▸ **What to do**: The records below are made of lines; count those holding the word "computer" and give the number only.

▸ **Material for this task**:
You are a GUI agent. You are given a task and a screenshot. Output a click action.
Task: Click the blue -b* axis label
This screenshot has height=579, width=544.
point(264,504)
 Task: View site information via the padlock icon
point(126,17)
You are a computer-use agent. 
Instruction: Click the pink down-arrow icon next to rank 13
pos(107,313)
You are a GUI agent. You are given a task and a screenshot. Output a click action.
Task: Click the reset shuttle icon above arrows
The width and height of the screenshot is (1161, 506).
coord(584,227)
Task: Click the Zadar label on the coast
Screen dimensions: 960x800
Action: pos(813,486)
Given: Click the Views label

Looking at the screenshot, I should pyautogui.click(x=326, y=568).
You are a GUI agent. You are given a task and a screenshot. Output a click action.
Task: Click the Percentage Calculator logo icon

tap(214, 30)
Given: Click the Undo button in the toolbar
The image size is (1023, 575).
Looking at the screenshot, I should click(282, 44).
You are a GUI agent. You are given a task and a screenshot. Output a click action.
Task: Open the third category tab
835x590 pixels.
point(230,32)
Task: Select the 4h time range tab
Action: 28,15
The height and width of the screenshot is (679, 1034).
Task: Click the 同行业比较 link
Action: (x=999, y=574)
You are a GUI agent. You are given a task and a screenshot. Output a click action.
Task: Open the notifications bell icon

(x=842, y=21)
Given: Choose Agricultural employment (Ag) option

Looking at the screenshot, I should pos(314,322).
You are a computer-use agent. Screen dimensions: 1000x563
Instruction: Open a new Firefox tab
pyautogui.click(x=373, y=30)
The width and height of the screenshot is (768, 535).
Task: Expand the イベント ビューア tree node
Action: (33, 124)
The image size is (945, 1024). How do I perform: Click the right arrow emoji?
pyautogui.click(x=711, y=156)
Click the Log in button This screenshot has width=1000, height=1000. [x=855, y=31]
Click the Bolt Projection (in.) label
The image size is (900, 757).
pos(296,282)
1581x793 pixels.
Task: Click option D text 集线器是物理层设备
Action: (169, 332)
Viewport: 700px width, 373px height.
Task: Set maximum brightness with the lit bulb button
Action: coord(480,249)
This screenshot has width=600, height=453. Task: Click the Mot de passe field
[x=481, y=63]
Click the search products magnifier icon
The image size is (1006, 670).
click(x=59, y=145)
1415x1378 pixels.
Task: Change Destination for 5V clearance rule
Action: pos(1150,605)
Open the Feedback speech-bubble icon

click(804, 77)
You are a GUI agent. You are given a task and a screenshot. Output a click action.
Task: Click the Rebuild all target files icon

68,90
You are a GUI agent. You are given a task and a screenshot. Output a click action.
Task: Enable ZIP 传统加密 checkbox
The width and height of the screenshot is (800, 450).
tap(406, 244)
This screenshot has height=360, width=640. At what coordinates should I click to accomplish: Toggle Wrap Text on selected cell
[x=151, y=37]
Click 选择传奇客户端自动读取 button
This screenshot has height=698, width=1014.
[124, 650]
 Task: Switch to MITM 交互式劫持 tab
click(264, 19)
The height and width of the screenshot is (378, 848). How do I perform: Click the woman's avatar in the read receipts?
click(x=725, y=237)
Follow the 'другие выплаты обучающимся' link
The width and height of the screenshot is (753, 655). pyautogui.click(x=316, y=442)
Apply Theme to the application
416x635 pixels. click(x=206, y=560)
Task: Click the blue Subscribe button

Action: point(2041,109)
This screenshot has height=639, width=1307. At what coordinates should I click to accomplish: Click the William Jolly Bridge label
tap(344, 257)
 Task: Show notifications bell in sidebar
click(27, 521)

▸ **Exercise output**: 2